[Stored data entries]
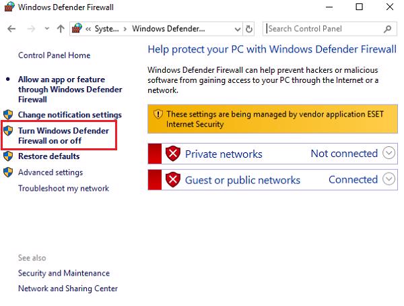Open the recent locations dropdown arrow
This screenshot has width=404, height=306.
(46, 29)
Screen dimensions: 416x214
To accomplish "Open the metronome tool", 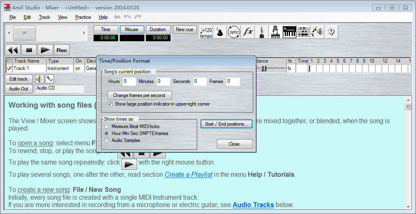I will (x=220, y=32).
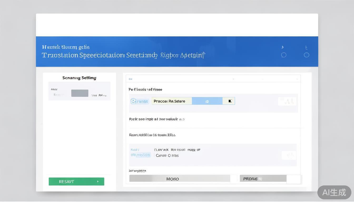Expand the Scnanng Settimg panel header
Image resolution: width=354 pixels, height=202 pixels.
79,78
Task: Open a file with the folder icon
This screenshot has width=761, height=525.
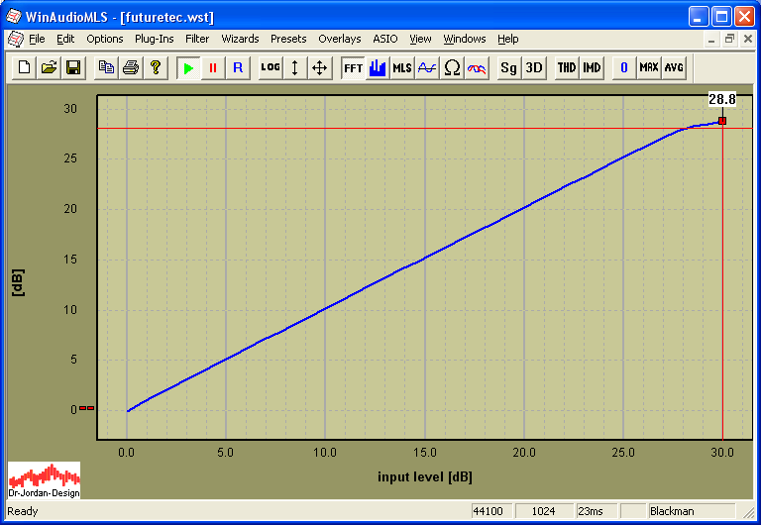Action: click(49, 67)
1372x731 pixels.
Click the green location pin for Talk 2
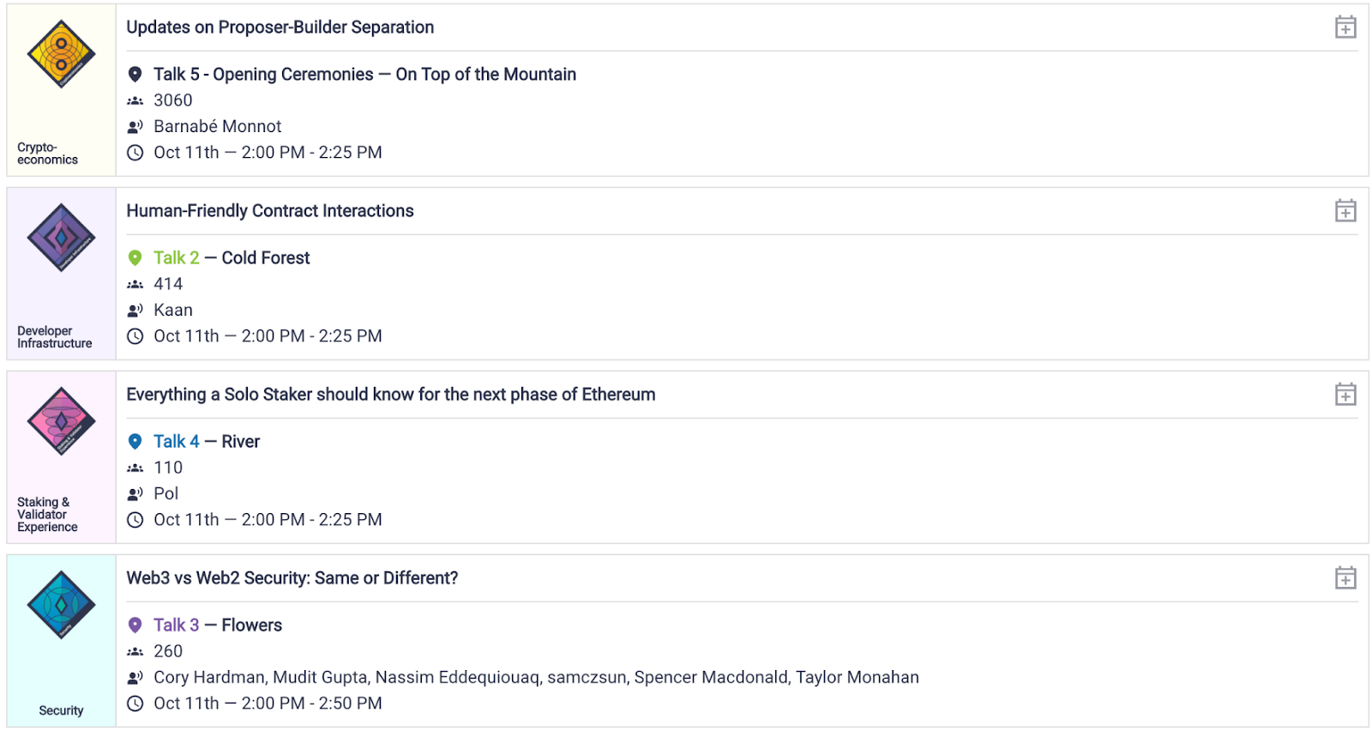point(135,257)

Work instructions =
Your answer must be the exact lines from the one containing "This screenshot has width=761, height=525." through the last line of the records above, with both included and no pictures.

Answer to this exercise =
This screenshot has width=761, height=525.
Action: click(49, 67)
1372x731 pixels.
Click the green location pin for Talk 2
point(135,257)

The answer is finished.